__Directions for this task__: Write out, from the entries below, exactly the lines that run between the lines holding "Законодательство (460, 1558)" and "[Перейти на главную страницу сайта]", inclusive, and stop there.

__Data provided__:
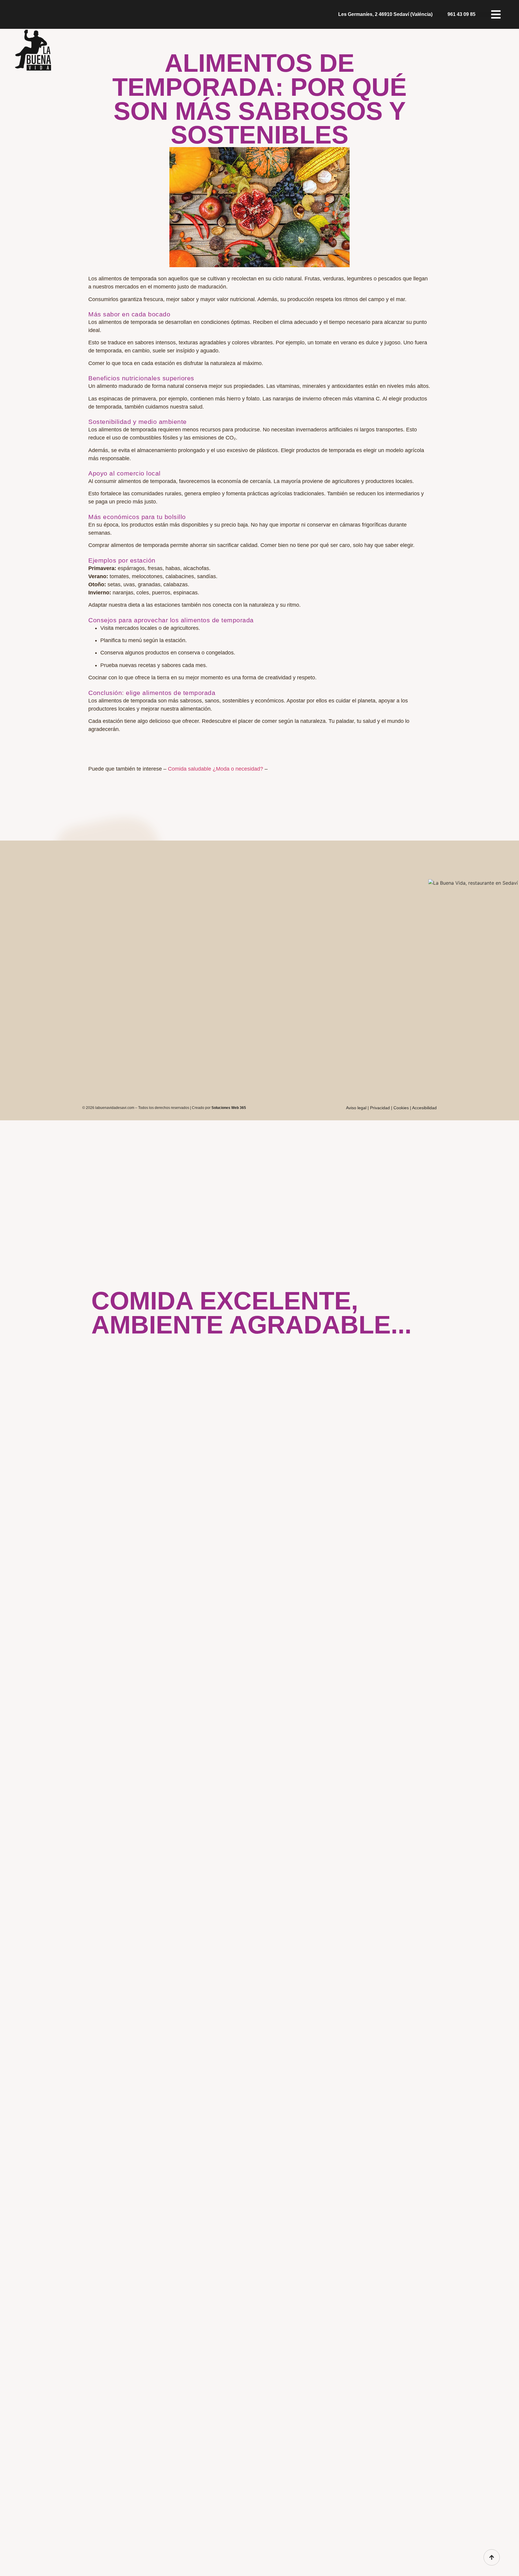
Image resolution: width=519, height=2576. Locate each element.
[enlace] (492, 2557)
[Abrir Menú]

--

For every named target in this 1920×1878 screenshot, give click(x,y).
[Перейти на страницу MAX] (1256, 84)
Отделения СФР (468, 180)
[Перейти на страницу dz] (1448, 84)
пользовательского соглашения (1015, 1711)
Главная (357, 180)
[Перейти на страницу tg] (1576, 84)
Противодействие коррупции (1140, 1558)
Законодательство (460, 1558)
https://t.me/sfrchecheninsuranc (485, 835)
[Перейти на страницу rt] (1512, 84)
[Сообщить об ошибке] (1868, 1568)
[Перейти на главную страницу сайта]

__Result for this exercise__:
Законодательство (460, 1558)
https://t.me/sfrchecheninsuranc (485, 835)
[Перейти на страницу rt] (1512, 84)
[Сообщить об ошибке] (1868, 1568)
[Перейти на главную страницу сайта]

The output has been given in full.